A very important type of artifact not in the collection of Lubec Landmarks. Hall saw them in use to “break up” the salt and fish in the brining tanks. Van Riper’s photograph of the Brining Room shows one ready to use. Sharley Fitzsimmons had laid the “spudger” down for a moment.

Herring sticks:
Hall’s first words about these are “the only equipment used exclusively in a smokehouse.” The next sentence was an understatement: “A large number of these are necessary in the larger houses.” Left in the Skinning/Packing Shed were literally thousands of them, dark and oily from the millions of herring that had been strung and smoked on them.

Herring horse:
Another important artifact not in the collection of Lubec Landmarks, for good reason. When Landmarks acquired McCurdy’s, the horses had long since been replaced. No doubt the old ones at that time were worn out from hard use and being outdoors in all sorts of weather. Hall described one as “an oblong wooden frame having four legs, the sides extending far enough beyond the end to serve as handles.” (P. 456).

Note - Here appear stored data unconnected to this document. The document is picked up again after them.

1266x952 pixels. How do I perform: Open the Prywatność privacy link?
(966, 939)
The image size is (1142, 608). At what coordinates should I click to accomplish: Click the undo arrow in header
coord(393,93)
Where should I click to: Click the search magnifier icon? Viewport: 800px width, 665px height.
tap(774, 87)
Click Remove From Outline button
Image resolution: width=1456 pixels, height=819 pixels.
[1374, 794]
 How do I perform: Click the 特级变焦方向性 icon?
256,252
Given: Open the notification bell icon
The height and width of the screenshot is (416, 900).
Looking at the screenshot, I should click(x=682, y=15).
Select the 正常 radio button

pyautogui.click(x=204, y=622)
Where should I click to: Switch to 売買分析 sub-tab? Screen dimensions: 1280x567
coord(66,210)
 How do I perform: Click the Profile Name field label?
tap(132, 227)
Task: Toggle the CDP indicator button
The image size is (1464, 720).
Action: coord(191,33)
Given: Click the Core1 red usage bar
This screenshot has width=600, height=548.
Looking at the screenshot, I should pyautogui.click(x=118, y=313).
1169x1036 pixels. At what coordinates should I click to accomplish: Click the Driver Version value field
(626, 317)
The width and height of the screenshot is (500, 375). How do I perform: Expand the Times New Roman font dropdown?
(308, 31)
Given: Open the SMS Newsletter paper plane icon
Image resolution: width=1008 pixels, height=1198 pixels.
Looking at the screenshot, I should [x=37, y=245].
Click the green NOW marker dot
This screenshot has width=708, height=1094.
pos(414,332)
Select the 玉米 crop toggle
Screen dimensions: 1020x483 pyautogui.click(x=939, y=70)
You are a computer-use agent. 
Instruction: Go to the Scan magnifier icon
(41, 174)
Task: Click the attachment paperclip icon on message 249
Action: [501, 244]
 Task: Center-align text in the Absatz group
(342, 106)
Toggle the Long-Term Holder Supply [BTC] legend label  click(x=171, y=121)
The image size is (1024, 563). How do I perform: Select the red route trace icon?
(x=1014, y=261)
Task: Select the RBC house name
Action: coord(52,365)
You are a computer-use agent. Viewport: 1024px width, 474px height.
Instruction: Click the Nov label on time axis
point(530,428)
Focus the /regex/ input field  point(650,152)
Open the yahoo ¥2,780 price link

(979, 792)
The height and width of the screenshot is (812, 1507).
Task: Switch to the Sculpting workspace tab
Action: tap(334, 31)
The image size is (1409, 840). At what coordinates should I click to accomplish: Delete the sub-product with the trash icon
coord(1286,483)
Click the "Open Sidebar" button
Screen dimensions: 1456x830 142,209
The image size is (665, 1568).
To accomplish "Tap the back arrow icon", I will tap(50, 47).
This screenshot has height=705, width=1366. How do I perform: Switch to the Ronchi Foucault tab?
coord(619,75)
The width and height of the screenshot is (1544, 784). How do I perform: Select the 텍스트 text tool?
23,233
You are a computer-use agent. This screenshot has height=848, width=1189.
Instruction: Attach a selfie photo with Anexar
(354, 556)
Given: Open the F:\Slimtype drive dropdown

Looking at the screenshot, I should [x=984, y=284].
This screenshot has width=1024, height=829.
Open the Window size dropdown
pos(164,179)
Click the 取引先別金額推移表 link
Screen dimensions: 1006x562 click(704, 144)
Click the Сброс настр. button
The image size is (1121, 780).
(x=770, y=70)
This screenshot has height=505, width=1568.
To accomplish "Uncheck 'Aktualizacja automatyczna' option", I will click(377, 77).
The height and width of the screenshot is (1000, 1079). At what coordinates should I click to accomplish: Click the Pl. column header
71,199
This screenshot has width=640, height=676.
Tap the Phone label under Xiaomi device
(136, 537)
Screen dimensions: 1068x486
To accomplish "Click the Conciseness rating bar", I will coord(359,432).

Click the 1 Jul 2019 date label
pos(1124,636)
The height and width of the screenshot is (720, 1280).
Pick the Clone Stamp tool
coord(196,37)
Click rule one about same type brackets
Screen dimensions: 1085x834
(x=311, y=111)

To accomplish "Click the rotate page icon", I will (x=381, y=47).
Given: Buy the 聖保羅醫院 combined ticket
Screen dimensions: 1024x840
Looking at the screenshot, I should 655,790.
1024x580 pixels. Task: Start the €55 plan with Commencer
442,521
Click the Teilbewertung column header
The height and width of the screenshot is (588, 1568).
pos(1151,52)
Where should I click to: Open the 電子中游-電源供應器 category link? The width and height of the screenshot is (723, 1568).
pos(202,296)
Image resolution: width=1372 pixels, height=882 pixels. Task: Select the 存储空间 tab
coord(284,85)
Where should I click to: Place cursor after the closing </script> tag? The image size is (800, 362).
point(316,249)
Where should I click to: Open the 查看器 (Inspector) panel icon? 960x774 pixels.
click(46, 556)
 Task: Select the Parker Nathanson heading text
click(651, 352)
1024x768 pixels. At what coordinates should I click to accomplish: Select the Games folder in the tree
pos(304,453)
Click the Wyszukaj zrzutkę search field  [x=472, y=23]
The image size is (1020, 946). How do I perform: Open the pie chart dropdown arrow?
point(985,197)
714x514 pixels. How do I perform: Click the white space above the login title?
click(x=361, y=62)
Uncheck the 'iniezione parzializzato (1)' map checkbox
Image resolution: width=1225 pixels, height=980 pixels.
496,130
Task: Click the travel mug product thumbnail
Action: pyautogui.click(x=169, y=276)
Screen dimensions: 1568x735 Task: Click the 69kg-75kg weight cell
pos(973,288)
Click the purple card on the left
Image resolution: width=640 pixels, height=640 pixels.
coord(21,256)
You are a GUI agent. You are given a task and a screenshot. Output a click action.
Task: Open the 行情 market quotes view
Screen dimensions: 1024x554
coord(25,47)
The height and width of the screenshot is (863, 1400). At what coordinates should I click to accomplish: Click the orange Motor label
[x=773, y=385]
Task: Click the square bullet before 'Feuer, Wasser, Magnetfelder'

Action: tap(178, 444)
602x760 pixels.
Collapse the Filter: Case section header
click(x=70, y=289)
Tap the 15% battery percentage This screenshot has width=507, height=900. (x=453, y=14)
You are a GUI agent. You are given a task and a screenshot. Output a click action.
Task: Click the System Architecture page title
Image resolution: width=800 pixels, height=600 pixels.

Hall was not correct when he said herring sticks were the “ only equipment used exclusively in a smokehouse”. The herring horses come under this category, as well. Old photographs of smokehouses in Lubec and elsewhere commonly include herring horses, indicating how important they were. The photograph of the Miller Smokehouse ca. 1910 with owner and workers posed is one example.

Herring boxes:
The photograph shows several items important for the sixth step of the process in an exhibit at McCurdy’s. All were important in a world where wooden boxes were used instead of cardboard. This was Hall’s world. At the back of the bench are some of the many same-sized boxes left in 1990. To the left are “shooks,” the pre-cut bottoms, ends, sides and lids for boxes, as they came from a local “box mill.” On the bench is a jig with box ends and sides shown in assembly with nails and hammer. The size of the box is different than the several Hall recorded, but there is nothing here that would have been unfamiliar. (P. 456).

Wheeled herring cart:
Left under cover when McCurdy’s closed was this cart, now on exhibit in the Skinning/Packing Shed. The two wheels allowed one person to move the herring easily, in the manner of a wheel barrow. It was an innovative replacement for the traditional herring horse that required two men to lift. Jacob Pike’s photograph of many of them outdoors on the wharf on a rainy day is helpful to give idea of how many carts were needed.

McCurdy's Pumphouse
McCurdy's PumphouseJacob B. Pike, photo

Herring pump house:
On the end of the Pickling Shed housing for another innovation was constructed. Pike’s photograph shows the housing for the pump, the flexible hose that extended down into the hold of the sardine carrier, and the exterior part of the sluiceway.